Take the material below and reproduce, word for word, only the lines from the line with "Task: Click the date 20. 5. 2025 (út)" through the line with "You are a computer-use agent. The".

Supplied material |
§

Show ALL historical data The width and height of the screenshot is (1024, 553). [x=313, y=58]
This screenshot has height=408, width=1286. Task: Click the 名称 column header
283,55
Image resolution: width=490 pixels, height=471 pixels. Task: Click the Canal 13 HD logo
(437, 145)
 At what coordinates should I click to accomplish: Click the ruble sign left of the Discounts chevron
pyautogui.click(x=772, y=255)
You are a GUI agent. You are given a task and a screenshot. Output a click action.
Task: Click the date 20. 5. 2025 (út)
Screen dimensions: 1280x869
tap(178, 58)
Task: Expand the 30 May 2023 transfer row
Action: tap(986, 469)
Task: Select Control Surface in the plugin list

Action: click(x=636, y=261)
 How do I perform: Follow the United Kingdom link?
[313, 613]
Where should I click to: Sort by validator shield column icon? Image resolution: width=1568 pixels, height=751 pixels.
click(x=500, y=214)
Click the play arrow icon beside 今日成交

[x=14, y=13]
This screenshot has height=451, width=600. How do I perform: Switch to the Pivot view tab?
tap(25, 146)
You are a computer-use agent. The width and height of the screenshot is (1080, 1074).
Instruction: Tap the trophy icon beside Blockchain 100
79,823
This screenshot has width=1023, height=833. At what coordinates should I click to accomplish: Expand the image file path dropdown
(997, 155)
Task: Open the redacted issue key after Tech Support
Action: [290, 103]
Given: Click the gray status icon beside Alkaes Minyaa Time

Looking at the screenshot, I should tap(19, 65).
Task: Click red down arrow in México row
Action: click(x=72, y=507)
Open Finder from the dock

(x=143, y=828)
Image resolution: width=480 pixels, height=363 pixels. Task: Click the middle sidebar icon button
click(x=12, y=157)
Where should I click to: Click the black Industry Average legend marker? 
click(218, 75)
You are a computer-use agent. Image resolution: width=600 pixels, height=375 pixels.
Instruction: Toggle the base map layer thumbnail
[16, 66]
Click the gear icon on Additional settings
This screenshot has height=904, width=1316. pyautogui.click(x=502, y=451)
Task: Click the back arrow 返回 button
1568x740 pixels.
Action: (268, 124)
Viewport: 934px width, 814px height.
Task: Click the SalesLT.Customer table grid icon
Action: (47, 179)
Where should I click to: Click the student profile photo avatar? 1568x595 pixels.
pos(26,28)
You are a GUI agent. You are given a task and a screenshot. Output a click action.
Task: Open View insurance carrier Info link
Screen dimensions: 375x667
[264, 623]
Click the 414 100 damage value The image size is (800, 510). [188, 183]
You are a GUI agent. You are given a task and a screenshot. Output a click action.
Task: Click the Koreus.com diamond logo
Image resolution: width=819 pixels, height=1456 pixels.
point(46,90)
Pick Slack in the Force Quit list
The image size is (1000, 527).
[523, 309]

§

Output below |
Task: Click the date 20. 5. 2025 (út)
Screen dimensions: 1280x869
tap(178, 58)
Task: Expand the 30 May 2023 transfer row
Action: tap(986, 469)
Task: Select Control Surface in the plugin list

Action: click(x=636, y=261)
 How do I perform: Follow the United Kingdom link?
[313, 613]
Where should I click to: Sort by validator shield column icon? Image resolution: width=1568 pixels, height=751 pixels.
click(x=500, y=214)
Click the play arrow icon beside 今日成交

[x=14, y=13]
This screenshot has height=451, width=600. How do I perform: Switch to the Pivot view tab?
tap(25, 146)
You are a computer-use agent. The width and height of the screenshot is (1080, 1074).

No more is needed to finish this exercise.